How many lines of these entries include the string "will"? State the number alone.

[[ ENTRIES SUPPLIED, beginning ]]

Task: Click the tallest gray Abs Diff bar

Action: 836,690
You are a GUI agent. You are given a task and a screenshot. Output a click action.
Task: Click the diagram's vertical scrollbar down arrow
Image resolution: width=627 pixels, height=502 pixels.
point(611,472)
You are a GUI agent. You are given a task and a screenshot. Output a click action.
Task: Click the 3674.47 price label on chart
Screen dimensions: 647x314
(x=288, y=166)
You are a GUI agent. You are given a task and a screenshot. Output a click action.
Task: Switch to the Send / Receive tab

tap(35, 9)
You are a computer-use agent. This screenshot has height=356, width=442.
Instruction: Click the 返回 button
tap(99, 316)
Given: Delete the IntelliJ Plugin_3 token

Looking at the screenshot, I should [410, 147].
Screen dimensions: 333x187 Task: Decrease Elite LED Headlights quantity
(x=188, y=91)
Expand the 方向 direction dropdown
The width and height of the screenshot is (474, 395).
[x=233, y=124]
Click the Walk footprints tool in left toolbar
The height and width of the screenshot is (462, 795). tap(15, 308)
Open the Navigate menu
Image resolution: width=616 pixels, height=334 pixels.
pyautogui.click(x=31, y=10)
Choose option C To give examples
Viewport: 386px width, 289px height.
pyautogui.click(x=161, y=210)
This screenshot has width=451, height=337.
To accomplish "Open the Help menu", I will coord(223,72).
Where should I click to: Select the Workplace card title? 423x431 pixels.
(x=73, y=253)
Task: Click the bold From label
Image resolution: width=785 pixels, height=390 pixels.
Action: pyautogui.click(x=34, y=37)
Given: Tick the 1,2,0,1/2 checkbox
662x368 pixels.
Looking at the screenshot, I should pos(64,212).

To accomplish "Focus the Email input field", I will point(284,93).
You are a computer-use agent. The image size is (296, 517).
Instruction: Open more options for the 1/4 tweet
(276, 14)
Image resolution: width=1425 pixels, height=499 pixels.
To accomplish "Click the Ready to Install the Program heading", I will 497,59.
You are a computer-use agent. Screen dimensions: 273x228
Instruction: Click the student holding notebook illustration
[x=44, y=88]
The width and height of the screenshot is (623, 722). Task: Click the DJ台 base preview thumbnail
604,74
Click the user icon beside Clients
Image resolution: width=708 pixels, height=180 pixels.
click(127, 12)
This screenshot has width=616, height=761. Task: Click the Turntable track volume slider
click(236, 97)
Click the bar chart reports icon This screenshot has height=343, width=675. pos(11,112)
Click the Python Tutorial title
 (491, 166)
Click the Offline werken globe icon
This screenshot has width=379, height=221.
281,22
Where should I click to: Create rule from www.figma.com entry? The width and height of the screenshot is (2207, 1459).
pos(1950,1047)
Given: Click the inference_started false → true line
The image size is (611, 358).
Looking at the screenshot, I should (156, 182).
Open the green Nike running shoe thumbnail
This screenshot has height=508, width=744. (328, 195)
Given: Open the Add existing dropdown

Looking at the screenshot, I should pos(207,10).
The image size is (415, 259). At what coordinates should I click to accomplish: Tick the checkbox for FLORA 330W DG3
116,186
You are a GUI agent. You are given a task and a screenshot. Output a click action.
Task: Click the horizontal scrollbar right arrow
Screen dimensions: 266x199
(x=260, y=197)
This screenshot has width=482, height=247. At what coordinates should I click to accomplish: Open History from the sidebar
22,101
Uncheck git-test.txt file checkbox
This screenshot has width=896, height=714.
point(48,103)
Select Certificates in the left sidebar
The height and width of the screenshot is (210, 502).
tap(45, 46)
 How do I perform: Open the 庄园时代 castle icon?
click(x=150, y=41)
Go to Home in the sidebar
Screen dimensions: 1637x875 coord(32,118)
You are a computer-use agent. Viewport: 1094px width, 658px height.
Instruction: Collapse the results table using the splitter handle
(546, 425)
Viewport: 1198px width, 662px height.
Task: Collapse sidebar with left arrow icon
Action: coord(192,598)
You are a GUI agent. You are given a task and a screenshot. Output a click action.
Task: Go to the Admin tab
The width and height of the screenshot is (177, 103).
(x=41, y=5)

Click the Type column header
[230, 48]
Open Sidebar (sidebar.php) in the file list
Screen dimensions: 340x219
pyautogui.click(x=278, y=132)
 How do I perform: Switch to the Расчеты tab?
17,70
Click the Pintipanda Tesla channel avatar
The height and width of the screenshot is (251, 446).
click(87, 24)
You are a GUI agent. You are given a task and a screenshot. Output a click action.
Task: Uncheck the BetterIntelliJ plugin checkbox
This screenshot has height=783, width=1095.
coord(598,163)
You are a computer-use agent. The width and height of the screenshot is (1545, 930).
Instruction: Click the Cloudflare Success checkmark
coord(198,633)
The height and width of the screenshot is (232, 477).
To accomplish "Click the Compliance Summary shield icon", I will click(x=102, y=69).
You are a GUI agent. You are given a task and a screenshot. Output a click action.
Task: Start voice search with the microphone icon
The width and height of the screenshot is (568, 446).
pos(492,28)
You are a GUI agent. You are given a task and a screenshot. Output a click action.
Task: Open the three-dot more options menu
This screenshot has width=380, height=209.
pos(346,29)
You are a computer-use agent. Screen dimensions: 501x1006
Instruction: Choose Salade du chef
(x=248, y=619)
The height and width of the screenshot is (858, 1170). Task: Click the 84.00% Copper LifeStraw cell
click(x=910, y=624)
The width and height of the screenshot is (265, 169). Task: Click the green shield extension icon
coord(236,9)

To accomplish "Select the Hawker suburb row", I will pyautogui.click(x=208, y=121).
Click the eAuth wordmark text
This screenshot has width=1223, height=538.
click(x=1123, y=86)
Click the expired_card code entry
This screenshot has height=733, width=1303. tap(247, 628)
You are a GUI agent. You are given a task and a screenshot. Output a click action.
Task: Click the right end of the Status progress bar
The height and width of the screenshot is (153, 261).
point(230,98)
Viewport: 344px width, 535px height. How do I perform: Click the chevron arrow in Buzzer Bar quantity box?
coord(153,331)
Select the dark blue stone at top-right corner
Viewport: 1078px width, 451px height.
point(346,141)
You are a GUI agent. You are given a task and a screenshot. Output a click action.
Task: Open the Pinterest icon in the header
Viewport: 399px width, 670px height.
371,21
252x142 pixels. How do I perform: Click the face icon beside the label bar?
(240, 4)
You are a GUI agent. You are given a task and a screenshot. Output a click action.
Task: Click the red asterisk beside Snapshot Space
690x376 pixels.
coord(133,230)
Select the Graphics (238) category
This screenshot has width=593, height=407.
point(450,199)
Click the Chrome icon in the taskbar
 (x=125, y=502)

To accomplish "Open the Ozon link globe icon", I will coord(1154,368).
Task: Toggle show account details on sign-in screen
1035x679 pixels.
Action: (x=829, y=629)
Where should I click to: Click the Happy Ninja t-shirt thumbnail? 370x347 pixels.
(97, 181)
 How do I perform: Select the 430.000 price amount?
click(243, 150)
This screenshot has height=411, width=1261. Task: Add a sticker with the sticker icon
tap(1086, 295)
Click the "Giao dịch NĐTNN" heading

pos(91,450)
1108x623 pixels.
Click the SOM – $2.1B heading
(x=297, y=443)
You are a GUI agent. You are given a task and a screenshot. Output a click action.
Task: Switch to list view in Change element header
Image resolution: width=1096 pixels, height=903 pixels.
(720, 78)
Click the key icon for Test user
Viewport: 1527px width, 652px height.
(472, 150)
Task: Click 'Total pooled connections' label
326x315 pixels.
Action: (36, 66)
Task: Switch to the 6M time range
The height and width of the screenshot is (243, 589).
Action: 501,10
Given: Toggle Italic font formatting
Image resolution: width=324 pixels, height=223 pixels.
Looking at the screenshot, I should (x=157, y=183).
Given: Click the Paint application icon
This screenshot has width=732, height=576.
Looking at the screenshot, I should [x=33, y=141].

[[ ENTRIES SUPPLIED, end ]]

» RESULT
6